Dear Clients and Friends:

 

     The final quarter of the year is an excellent time to review some tax planning strategies that may help reduce your overall income tax burden.

 While no major federal income tax reforms have been enacted this year, a law change signed in May 2007 could impact those with dependent children or investments in business assets.  In addition, year-end planning is advisable for anyone who has had a change in circumstance during the past year.  Life changes, including a marriage or divorce, birth or death of a family member, acquisition or sale of a business, promotion or loss of a job, or any other major event may prompt the need for tax planning.

 Tax planning is a process that leverages the timing and method of reporting income and deductions to your advantage.  The basic philosophy is to defer the payment of tax.  Accelerating deductions and postponing recognition of income items typically accomplish this goal, with one important exception: These techniques will not reduce your taxes if you are subject to the alternative minimum tax.

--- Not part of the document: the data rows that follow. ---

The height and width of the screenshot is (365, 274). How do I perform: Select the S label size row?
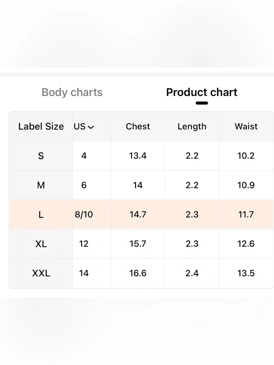(141, 156)
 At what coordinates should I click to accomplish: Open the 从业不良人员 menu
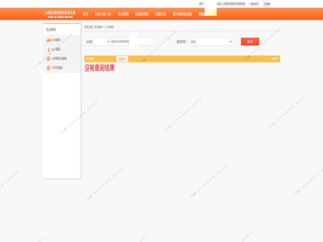click(103, 15)
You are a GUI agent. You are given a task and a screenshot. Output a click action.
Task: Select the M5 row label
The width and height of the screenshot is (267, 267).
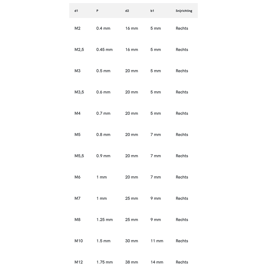[x=77, y=135]
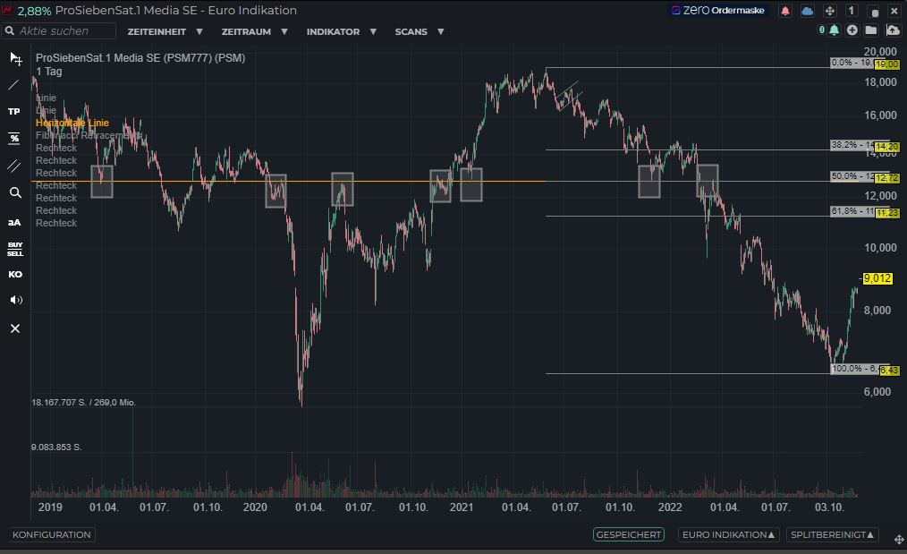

 Offered below are several ideas that are grouped by type of taxpayer. Remember that these items may not all be relevant to your specific situation.  Therefore, it is a good idea to check with us before taking any significant steps.

 Individual Income Tax Considerations 

  • Salary and Bonus Deferral – If your employer will defer payments into January 2008, those salary and bonus amounts will not be taxed on your return until next year.  (It may still be possible for your employer to claim a deduction on its 2007 tax return.)

 

  • Stock and Bond Sales – Gains and losses are determined on the trade date.  For 2007, the last trading day is Dec. 28.  Consider deferring the sale of stock with gains until January to postpone recognition.  Likewise, sell those stocks with losses before the end of the year to reduce any other gains you may have accumulated.

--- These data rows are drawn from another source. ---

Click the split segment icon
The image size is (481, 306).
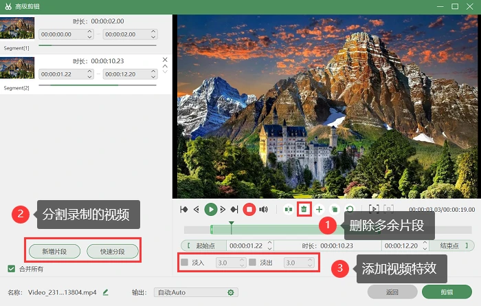[289, 210]
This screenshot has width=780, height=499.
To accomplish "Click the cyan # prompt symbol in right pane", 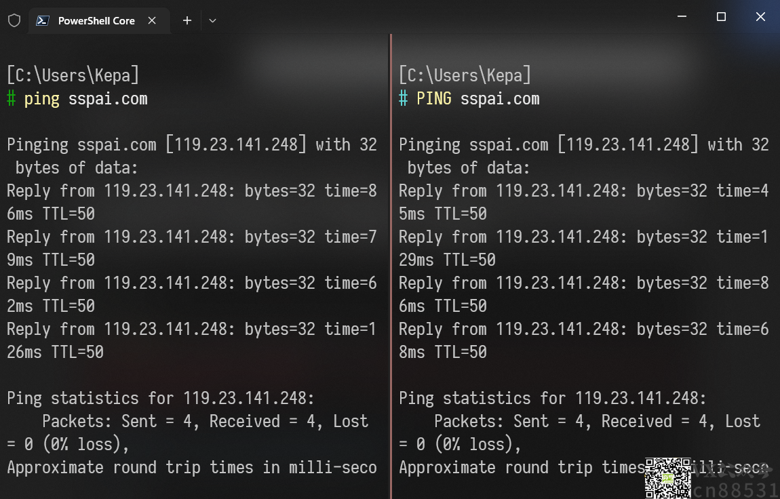I will coord(404,99).
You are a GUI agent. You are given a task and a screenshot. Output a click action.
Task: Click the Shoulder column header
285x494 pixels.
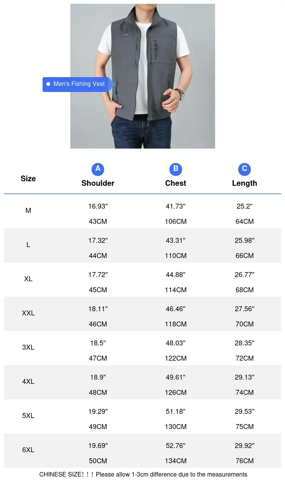[x=98, y=183]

Keep in mind that only $3,000 of combined net losses from capital transactions can be deducted on the 2007 return.  The balance of any losses will carry over to next year.

 You also need to be mindful of the length of time that you have held the investment – favorable long-term capital gain rates are applicable when you have held the property for more than one year.  Don’t spoil that favorable long-term capital gain rate with a short-term capital loss.  If you do sell some stocks at a loss, be careful not to repurchase the same security within 30 days of the sale date or the loss may be disallowed.

 

  • Deductible Expenses – Charge deductible expenditures on credit cards to get a deduction in 2007 even if payment of the charge will not be made until next year.

 

  • Charitable Donations – Beginning in 2007, charitable contributions must be substantiated with bank records or receipts – the “miscellaneous” cash contribution will no longer be allowed without a receipt.

Consider making charitable donations with appreciated stock owned more than one year.  The donation will be measured by the fair market value, and there is no tax on the difference between your cost and the fair market value.  (If the fair market value is less than your cost, then sell the item to recognize the loss and contribute the cash proceeds.). 

If you are over age 70½, consider distributing up to $100,000 of your IRA balance to qualified charities.  For 2007 you won’t recognize the distribution as income (or get the deduction), but it will count toward your required minimum distribution.

 

  • Retirement Contributions – Look to contributing the maximum amount to retirement arrangements – whether employer sponsored or an IRA. If you have not been able to contribute to a Roth IRA because of income limitations, consider nondeductible IRAs. In 2010, there will be no income limitation for Roth conversions.

 

  • Medical Expenses – Medical expenses are deductible if they exceed a limitation based on adjusted gross income.  Medical expenses include transportation, medical insurance premiums, certain long-term care premiums, prescription drugs and some medically prescribed programs such as weight loss.  (If you pay more than one-half of the support of a parent or child, regardless of their qualification as a dependent, and you pay their medical expenses, it is deductible on your tax return.)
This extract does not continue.